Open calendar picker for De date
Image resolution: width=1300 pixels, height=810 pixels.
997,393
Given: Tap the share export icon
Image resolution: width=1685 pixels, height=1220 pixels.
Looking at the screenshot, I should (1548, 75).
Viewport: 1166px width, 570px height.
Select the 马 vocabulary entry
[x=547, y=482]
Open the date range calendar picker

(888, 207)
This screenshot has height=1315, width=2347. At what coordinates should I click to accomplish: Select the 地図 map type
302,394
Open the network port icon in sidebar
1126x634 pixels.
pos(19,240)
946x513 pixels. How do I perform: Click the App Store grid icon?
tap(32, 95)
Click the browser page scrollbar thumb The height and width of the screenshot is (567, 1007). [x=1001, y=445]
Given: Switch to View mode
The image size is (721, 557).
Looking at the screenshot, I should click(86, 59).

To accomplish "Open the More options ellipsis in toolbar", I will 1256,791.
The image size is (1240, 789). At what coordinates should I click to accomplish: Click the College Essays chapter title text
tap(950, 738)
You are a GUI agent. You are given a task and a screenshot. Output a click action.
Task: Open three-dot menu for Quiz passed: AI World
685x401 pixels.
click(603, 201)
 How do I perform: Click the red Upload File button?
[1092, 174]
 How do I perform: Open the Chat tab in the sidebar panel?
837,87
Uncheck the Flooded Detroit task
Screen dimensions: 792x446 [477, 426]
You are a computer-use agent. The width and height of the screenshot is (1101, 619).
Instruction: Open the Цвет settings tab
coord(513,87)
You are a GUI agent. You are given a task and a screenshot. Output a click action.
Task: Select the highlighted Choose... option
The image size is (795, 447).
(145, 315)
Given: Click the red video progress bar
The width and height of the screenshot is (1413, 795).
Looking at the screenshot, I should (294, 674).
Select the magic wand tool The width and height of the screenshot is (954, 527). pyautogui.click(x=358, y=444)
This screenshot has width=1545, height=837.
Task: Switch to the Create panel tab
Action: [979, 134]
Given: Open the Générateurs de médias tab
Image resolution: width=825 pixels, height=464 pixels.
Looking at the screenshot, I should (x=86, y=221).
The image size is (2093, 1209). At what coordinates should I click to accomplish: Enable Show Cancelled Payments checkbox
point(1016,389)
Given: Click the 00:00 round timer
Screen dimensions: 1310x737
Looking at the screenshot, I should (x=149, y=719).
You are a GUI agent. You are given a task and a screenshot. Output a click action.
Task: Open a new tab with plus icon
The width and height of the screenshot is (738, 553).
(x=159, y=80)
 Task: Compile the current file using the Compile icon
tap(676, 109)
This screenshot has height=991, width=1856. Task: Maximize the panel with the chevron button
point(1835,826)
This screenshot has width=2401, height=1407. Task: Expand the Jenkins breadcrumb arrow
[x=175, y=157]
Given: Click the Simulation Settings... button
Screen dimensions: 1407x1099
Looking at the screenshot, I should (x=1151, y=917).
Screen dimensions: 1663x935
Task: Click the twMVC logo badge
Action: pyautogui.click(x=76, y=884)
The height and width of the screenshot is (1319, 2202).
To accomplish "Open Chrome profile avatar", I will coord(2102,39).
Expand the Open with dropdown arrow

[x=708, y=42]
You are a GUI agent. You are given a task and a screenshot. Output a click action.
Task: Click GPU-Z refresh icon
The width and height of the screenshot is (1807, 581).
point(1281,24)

──────

== What the exercise asks ==
Print each line, starting with the one that contains "The width and height of the screenshot is (1807, 581)." and ending with the last line of the data, exactly as it stands and with no other lines.

== Response box ==
The width and height of the screenshot is (1807, 581).
point(1281,24)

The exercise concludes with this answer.